Street Is Queen

The image shows a photograph by Vivian Maier.
Vivian Maier, New York, NY 15/15, n.d.. Courtesy of Howard Greenberg, New York, and Werkstattgalerie Noack, Berlin.

Review
Streetqueen
October 30, 2021 – January 30, 2022
Noack Galerie, Berlin

This is a documentary exhibition, both methodologically and with regards to subject: Vivian Maier documents her surroundings; the exhibition documents the work of Vivian Maier. Showcasing ca. 50 photographs as well as a selection of the artist’s documentary super 8-films, the exhibition overviews Maier’s whole oeuvre including some of the rare vintage prints developed by Maier herself. 

The photographs and films may be divided in various groups: street scenes, apparently; portraits; self-portraits; shadow self-portraits; photographical still lifes. Some of the images reach the grotesque with the characters recalling figures taken from the French 18th-century; others reflect the objective aesthetics of American photography in the second half of the 20th-century, however, always with a poetic and startling twist. Apart from the purely visual content, it is the sense – warmth, hurry, bewilderment – of the situation which is transmitted. Thus, these are rich images in their true sense.

Vivian Maier shows an eye for the bizarre: a man performing a headstand in front of a “Striporama”-advertisement, and a girl repairing her shoe next to it. Or a dog well-behavingly sitting in a shop’s entrance with two men exciting the adjacent door, apparently amused about the view. There is no judgement in these images, nothing discrediting. Rather a mutual appreciation. After all, we all have our flaws. 

In some photographs, movie-like scenes pair with art history with an elegantly pointing finger recalling Michelangelo’s Creationin the Sixtine Chapel (San Juan, Puerto Rico 4/15, 1965). Or a modern print of the Mona Lisa with curlers in a shop window (Chicago 2/15, July 1977). Fixing the right moment as key to the photographical image.

The image shows a photograph by Vivian Maier.
Vivian Maier, Chicago 11/15, 1962. Courtesy of Howard Greenberg, New York, and Werkstattgalerie Noack, Berlin.
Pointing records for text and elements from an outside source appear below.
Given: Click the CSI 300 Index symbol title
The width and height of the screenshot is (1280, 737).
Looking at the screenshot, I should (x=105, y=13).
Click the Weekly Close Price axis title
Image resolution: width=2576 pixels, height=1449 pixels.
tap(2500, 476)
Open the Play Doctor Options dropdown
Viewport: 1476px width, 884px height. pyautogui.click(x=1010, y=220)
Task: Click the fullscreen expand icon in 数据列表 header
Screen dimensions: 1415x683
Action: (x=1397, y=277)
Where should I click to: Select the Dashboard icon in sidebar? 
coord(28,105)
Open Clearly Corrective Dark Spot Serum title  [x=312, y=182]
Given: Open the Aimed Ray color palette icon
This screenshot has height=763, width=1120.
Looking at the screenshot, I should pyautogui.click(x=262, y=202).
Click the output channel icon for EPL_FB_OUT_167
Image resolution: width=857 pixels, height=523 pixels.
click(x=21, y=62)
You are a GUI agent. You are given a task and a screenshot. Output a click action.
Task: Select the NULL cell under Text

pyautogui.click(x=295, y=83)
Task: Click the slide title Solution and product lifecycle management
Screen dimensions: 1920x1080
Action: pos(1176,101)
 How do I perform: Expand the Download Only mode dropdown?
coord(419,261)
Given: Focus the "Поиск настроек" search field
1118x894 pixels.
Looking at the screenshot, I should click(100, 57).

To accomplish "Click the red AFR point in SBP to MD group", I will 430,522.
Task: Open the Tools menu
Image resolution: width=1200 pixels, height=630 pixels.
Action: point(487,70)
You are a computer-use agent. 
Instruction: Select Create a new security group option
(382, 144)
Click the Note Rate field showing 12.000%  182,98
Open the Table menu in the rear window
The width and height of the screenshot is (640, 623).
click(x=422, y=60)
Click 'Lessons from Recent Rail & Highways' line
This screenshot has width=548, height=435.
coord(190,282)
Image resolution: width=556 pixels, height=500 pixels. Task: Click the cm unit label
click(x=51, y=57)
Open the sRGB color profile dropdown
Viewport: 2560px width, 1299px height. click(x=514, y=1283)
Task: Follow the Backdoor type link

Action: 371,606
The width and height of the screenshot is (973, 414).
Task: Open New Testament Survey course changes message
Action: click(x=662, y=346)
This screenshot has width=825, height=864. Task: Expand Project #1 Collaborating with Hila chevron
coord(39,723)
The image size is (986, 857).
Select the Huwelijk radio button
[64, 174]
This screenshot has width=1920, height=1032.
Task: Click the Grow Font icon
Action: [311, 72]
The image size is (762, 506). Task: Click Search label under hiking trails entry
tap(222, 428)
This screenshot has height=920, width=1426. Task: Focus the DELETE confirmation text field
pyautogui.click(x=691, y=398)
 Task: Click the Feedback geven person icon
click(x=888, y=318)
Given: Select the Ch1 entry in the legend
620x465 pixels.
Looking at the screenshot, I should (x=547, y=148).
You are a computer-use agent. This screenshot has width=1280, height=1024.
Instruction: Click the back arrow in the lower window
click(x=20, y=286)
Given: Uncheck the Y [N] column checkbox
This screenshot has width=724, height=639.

The films show garbage snapshots; cattle containers; people waiting in front of a church in what seems a wedding or other official event; a newspaper add; a diner scene; a public carnival event with its waiting and boredom – the ‘behind the scenes’. These images document a time which is not anymore: a take-away popcorn station; men with hats, women with butterfly glasses (many butterfly glasses). And yet, some things stay(ed) the same: Young women with fashion magazines, men with caps, Broadway advertisements in flashing lights. 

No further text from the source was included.